The term quotient is a technical term from mathematics. But I want to use the term loosely to mean something like this: a quotient problem is what a problem looks like if you wear a certain kind of filter over your eyes. The filter hides some aspect of the problem that simplifies it. You solve the simplified problem and then take off the filter. You now ‘lift’ the solution of the simplified problem to a solution to the full problem. The catch is that your filter needs to match your problem so I’ll start by giving an example where the filter doesn’t work.


Suppose we want to add a list of integers, say: 123, 423, 934, 114. We can try simplifying this problem by wearing a filter that makes numbers fuzzy so we can’t distinguish numbers that differ by less than 10. When we wear this filter 123 looks like 120, 423 looks like 420, 934 looks like 930 and 114 looks like 110. So we can try adding 120+420+930+110. This is a simplified problem and in fact this is a common technique to get approximate answers via mental arithmetic. We get 1580. We might hope that when wearing our filters, 1580 looks like the correct answer. But it doesn’t. The correct answer is 1594. This filter doesn’t respect addition in the sense that if a looks like a’ and b looks like b’ it doesn’t follow that a+b looks like a’+b’.


To solve a problem via quotient problems we usually need to find a filter that does respect the original problem. So let’s wear a different filter that allows us just to see the last digit of a number. Our original problem now looks like summing the list 3, 3, 4, 4. We get 4. This is the correct last digit. If we now try a filter that allows us to see just the last two digits we see that summing 23, 23, 34, 14 does in fact give the correct last two digits. This is why the standard elementary school algorithms for addition and multiplication work through the digits from right to left: at each stage we’re solving a quotient problem but the filter only respects the original problem if it allows us to see the digits to the right of some point, not digits to the left. This filter does respect addition in the sense that if a looks like a’ and b looks like b’ then a+b looks like a’+b’.


Another example of the quotient approach is to look at the knight’s tour problem in the case where two opposite corners have been removed from the chessboard. A knight’s tour is a sequence of knight’s moves that visit each square on a board exactly once. If we remove opposite corners of the chessboard, there is no knight’s tour of the remaining 62 squares. How can we prove this? If you don’t see the trick you can get get caught up in all kinds of complicated reasoning. So now put on a filter that removes your ability to see the spatial relationships between the squares so you can only see the colours of the squares.

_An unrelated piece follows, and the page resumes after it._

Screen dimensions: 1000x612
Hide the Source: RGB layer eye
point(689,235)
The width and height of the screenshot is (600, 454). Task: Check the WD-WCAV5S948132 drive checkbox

This respects the original problem in the sense that a knight’s move goes from a black square to a white square, or from a white square to a black square. The filter doesn’t stop us seeing this. But now it’s easier to see that there are two more squares of one colour than the other and so no knight’s tour is possible. We didn’t need to be able to see the spatial relationships at all.


(Note that this is the same trick as we use for arithmetic, though it’s not immediately obvious. If we think of the spatial position of a square as being given by a pair of integers (x, y), then the colour is given by x+y modulo 2. In other words, by the last digit of x+y written in binary. So it’s just the see-only-digits-on-the-right filter at work again.)


Wearing filters while programming

So now think about developing some code in a dynamic language like Python. Suppose we execute the line:


a = 1


The Python interpreter doesn’t just store the integer 1 somewhere in memory. It also stores a tag indicating that the data is to be interpreted as an integer. When you come to execute the line:


b = a+1


it will first examine the tag in a indicating its type, in this case int, and use that to determine what the type for b should be.


Now suppose we wear a filter that allows us to see the tag indicating the type of some data, but not the data itself. Can we still reason about what our program does?


In many cases we can. For example we can, in principle, deduce the type of


a+b*(c+1)/(2+d)


if we know the types of a, b, c, d. (As I’ve said once before, it’s hard to make any reliable statement about a bit of Python code so let's suppose that a, b, c and d are all either of type int or type float.) We can read and understand quite a bit of Python code wearing this filter. But it’s easy to go wrong. For example consider


if a>1 then:
return 1.0
else:
return 1


The type of the result depends on the value of the variable a. So if we’re wearing the filter that hides the data, then we can’t predict what this snippet of code does. When we run it, it might return an int sometimes and a float other times, and we won’t be able to see what made the difference.


In a statically typed language you can predict the type of an expression knowing the type of its parts. This means you can reason reliably about code while wearing the hide-the-value filter. This means that almost any programming problem can be split into two parts: a quotient problem where you forget about the values, and then problem of lifting a solution to the quotient problem to a solution to the full problem. Or to put that in more conventional language: designing your data and function types, and then implementing the code that fits those types.


I chose to make the contrast between dynamic and static languages just to make the ideas clear but actually you can happily use similar reasoning for both types of language. Compilers for statically typed languages, give you a lot of assistance if you choose to solve your programming problems this way.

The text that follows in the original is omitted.